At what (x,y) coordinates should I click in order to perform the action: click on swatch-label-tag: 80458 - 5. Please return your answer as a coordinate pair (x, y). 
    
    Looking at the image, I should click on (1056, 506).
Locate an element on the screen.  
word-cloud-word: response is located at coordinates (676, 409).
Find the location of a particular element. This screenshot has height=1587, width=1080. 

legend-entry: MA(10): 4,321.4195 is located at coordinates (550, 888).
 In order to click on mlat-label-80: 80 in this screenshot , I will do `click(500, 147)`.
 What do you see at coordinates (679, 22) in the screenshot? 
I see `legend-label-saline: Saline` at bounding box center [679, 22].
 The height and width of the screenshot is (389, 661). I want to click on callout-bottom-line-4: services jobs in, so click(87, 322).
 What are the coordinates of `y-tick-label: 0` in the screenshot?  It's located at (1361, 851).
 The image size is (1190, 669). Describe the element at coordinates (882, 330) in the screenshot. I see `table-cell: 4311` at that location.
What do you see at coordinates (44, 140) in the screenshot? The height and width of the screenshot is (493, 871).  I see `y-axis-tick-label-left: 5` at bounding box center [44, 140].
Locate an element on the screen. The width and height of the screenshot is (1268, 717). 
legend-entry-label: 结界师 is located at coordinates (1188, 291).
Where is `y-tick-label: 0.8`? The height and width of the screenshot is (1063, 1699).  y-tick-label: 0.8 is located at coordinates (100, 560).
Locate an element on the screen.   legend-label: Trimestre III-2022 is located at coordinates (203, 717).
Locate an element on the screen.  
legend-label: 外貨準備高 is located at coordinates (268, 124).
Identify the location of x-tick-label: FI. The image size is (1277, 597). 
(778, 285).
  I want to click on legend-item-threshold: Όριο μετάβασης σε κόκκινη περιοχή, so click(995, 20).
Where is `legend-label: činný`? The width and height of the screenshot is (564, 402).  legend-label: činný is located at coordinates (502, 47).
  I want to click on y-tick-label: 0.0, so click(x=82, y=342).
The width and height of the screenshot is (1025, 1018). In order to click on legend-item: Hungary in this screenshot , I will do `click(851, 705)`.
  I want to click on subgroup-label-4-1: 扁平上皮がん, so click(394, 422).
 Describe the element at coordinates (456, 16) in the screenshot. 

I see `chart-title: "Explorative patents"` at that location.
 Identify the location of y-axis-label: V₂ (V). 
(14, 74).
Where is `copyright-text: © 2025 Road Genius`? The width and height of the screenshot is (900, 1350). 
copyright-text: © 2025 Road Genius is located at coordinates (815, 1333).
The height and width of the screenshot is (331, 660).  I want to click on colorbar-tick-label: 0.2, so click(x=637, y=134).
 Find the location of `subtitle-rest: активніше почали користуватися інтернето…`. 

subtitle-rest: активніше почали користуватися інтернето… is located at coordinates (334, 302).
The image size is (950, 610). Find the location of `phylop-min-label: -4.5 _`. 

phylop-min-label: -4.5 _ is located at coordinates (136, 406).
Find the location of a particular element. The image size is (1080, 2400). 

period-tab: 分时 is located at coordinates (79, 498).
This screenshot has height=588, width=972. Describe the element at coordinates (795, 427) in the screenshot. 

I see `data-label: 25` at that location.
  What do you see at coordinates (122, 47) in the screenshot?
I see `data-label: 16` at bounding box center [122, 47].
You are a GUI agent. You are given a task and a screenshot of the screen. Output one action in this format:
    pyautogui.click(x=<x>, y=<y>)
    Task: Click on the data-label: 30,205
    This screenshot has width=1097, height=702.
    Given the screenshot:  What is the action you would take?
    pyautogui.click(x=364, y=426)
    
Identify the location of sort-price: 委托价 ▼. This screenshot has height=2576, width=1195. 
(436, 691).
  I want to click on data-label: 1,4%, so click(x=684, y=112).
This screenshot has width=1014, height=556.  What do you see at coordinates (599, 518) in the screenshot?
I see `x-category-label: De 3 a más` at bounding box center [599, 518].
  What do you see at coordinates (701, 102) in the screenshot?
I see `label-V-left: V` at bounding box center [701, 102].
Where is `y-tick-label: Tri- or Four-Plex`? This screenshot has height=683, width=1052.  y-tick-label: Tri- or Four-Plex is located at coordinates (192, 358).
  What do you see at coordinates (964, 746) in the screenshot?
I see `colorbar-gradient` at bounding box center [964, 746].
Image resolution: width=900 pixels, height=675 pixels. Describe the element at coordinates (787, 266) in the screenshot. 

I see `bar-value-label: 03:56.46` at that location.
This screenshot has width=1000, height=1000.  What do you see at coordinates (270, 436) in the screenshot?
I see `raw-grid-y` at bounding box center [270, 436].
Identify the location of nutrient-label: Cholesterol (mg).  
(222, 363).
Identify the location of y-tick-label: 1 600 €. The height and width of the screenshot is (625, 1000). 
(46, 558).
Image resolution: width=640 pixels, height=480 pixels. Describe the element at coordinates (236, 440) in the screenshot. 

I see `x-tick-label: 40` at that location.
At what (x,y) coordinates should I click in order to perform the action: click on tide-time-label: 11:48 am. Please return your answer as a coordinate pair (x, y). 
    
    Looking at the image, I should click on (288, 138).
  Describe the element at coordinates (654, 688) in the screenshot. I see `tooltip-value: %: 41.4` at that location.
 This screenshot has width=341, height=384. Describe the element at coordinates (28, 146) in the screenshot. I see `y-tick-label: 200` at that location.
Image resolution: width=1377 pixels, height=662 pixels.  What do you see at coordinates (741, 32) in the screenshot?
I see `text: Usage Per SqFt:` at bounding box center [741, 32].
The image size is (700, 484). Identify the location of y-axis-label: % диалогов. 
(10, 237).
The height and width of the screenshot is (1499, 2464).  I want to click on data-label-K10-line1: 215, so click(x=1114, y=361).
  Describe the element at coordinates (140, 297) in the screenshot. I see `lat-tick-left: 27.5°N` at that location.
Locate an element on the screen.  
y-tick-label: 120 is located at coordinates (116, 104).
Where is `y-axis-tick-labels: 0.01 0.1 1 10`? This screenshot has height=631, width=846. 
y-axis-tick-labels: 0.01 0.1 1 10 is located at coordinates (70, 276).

--------------------------------------------------

**WHAT TO WORK ON**
Reproduce the lines of data above verbatim, starting with the line that contains "coordinates (192, 358)." up to and including the line that contains "center [270, 436].".

**RESPONSE**
Where is `y-tick-label: Tri- or Four-Plex`? This screenshot has height=683, width=1052.  y-tick-label: Tri- or Four-Plex is located at coordinates (192, 358).
  What do you see at coordinates (964, 746) in the screenshot?
I see `colorbar-gradient` at bounding box center [964, 746].
Image resolution: width=900 pixels, height=675 pixels. Describe the element at coordinates (787, 266) in the screenshot. 

I see `bar-value-label: 03:56.46` at that location.
This screenshot has width=1000, height=1000.  What do you see at coordinates (270, 436) in the screenshot?
I see `raw-grid-y` at bounding box center [270, 436].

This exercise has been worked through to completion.